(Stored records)
···
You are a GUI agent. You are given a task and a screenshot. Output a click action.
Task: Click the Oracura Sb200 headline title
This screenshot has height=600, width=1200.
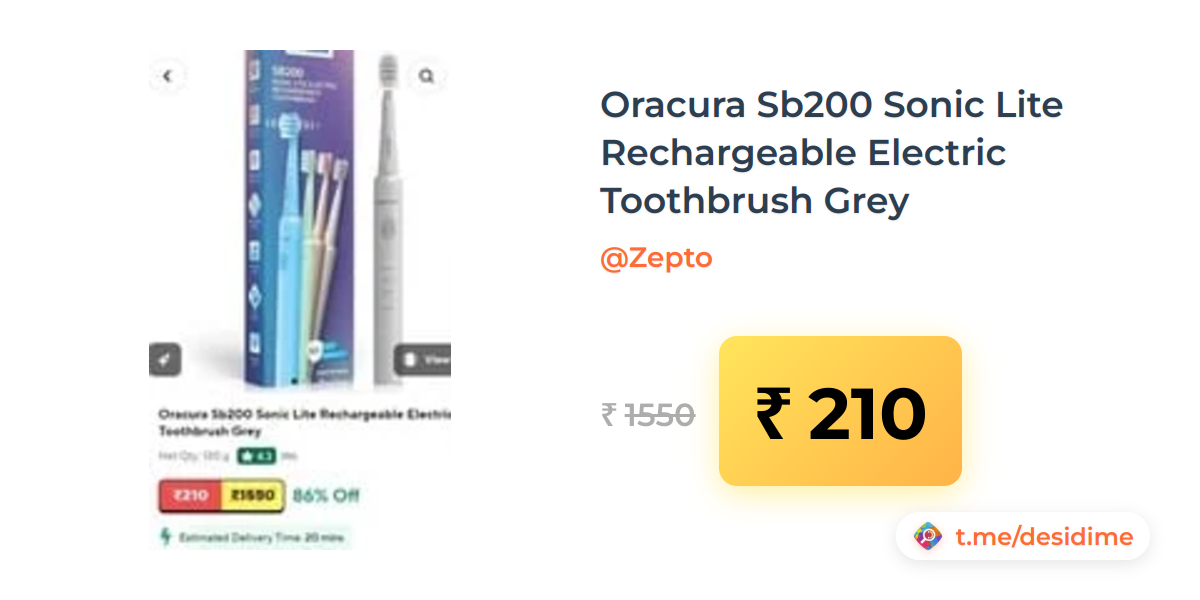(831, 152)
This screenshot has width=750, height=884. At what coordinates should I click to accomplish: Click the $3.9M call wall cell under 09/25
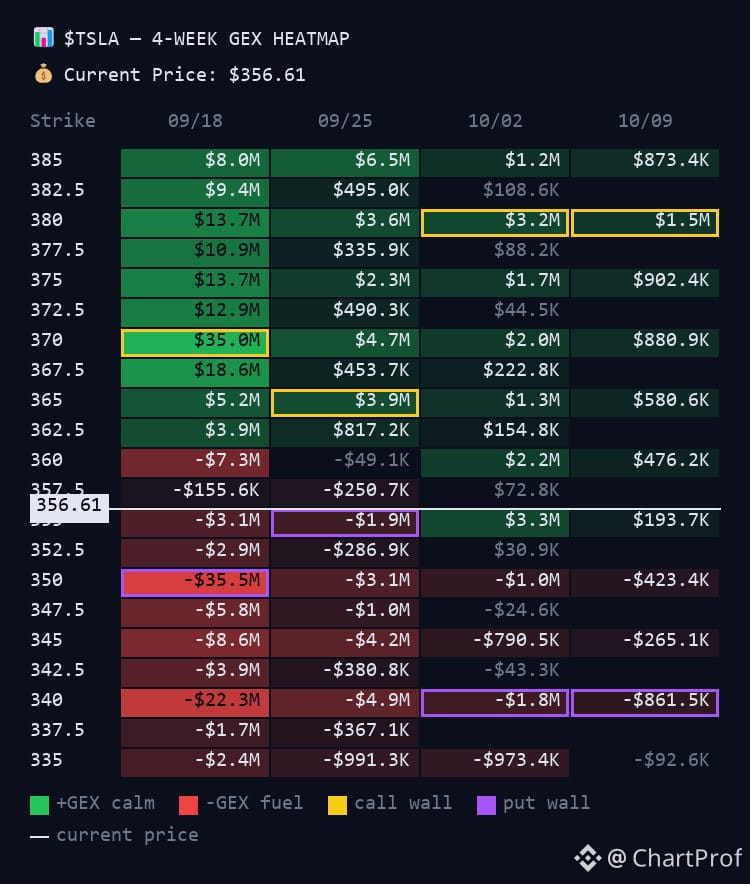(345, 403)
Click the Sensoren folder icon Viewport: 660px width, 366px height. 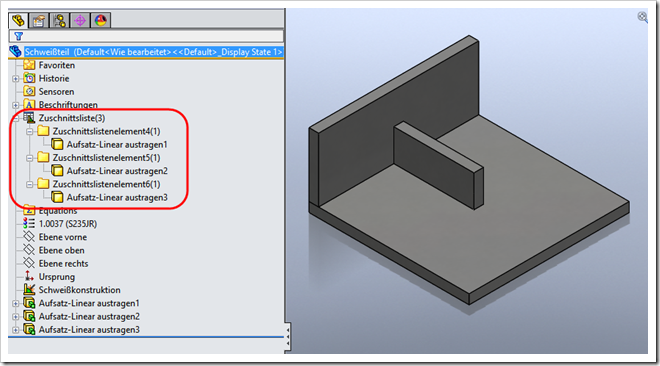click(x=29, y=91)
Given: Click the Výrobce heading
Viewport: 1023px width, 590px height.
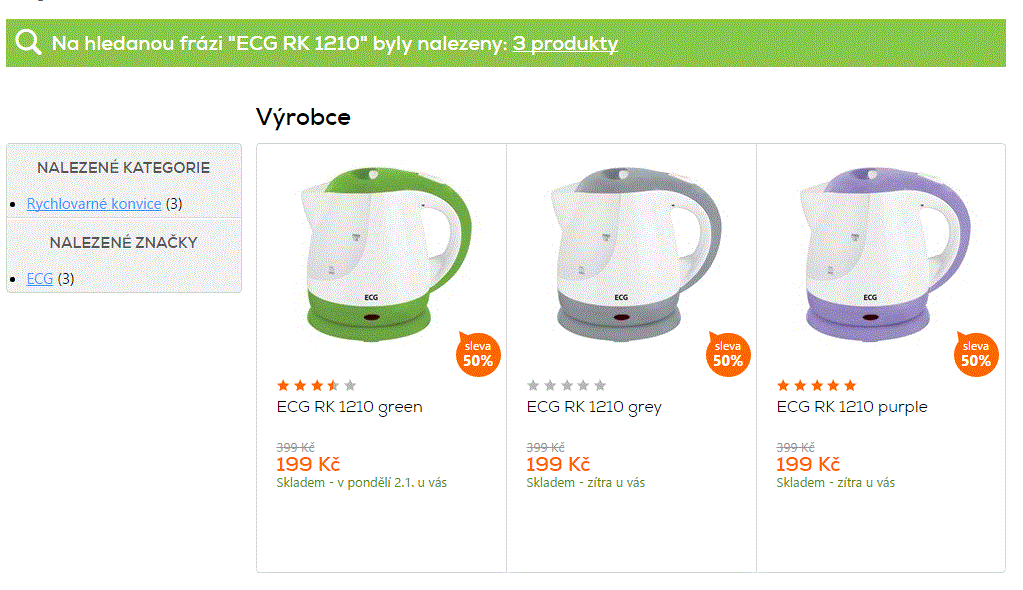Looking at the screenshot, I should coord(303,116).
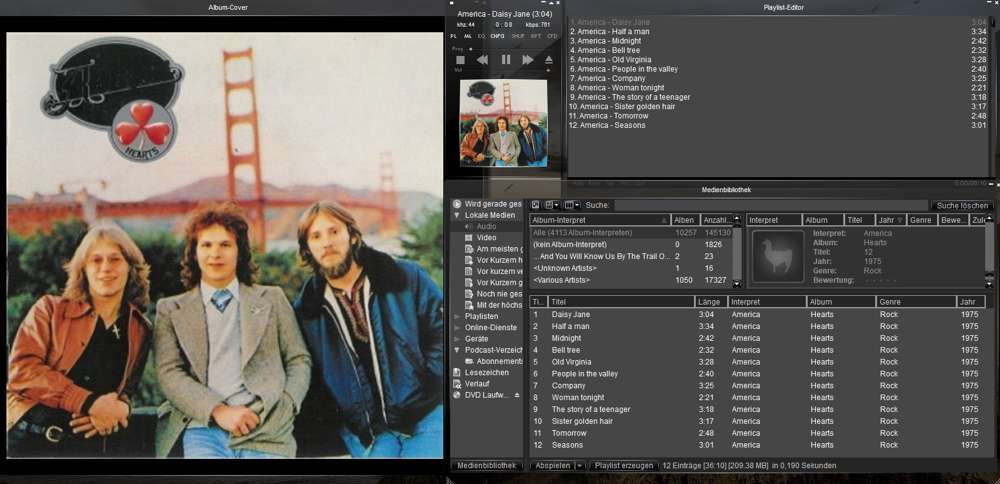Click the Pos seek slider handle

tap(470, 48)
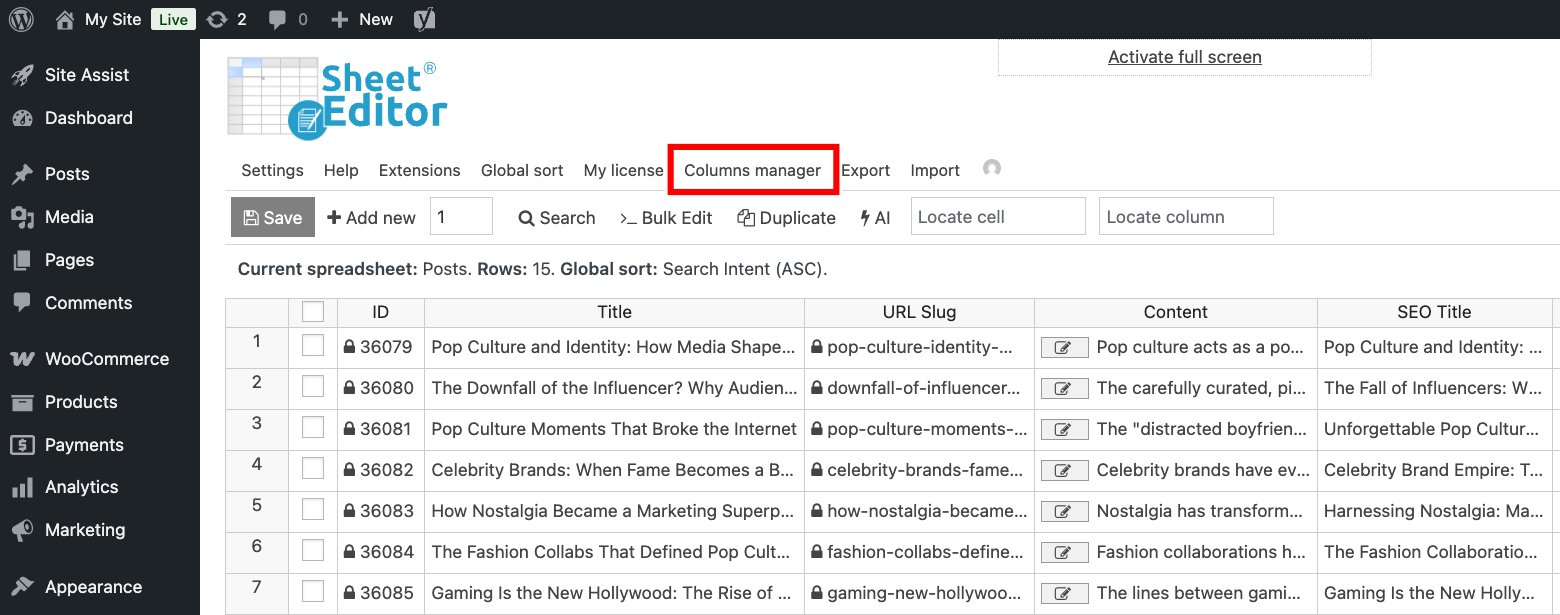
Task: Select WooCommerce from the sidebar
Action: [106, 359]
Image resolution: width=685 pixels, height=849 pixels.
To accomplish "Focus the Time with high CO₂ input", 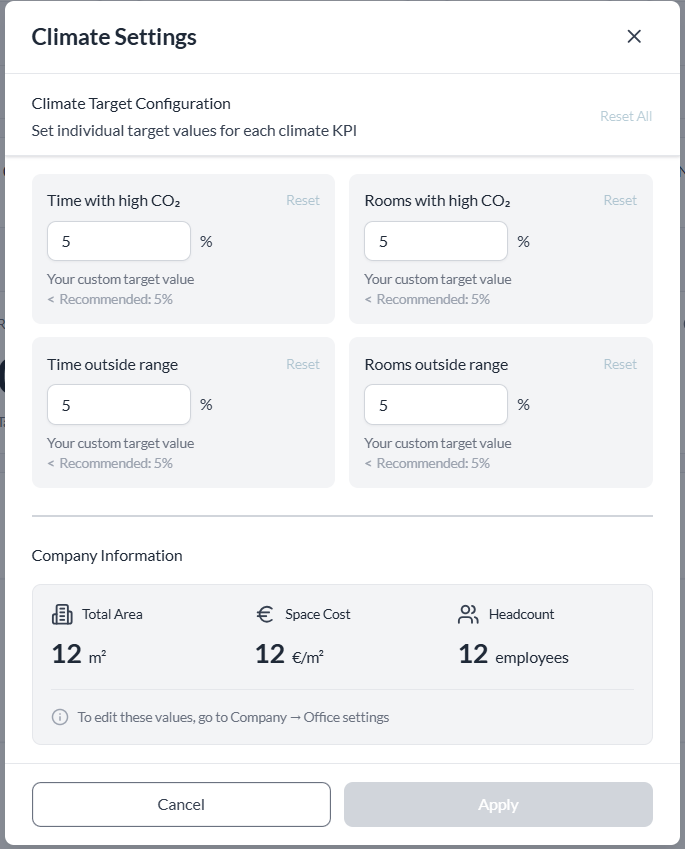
···
* Exercise prompt:
Write out exactly the lines from the one containing "Viewport: 1023px width, 590px height." through the end of the entries, both included. Pictures are not copied.

* Response to the exercise:
Viewport: 1023px width, 590px height.
Looking at the screenshot, I should coord(303,116).
Click the Pos seek slider handle

tap(470, 48)
Task: Select WooCommerce from the sidebar
Action: [106, 359]
Image resolution: width=685 pixels, height=849 pixels.
To accomplish "Focus the Time with high CO₂ input", 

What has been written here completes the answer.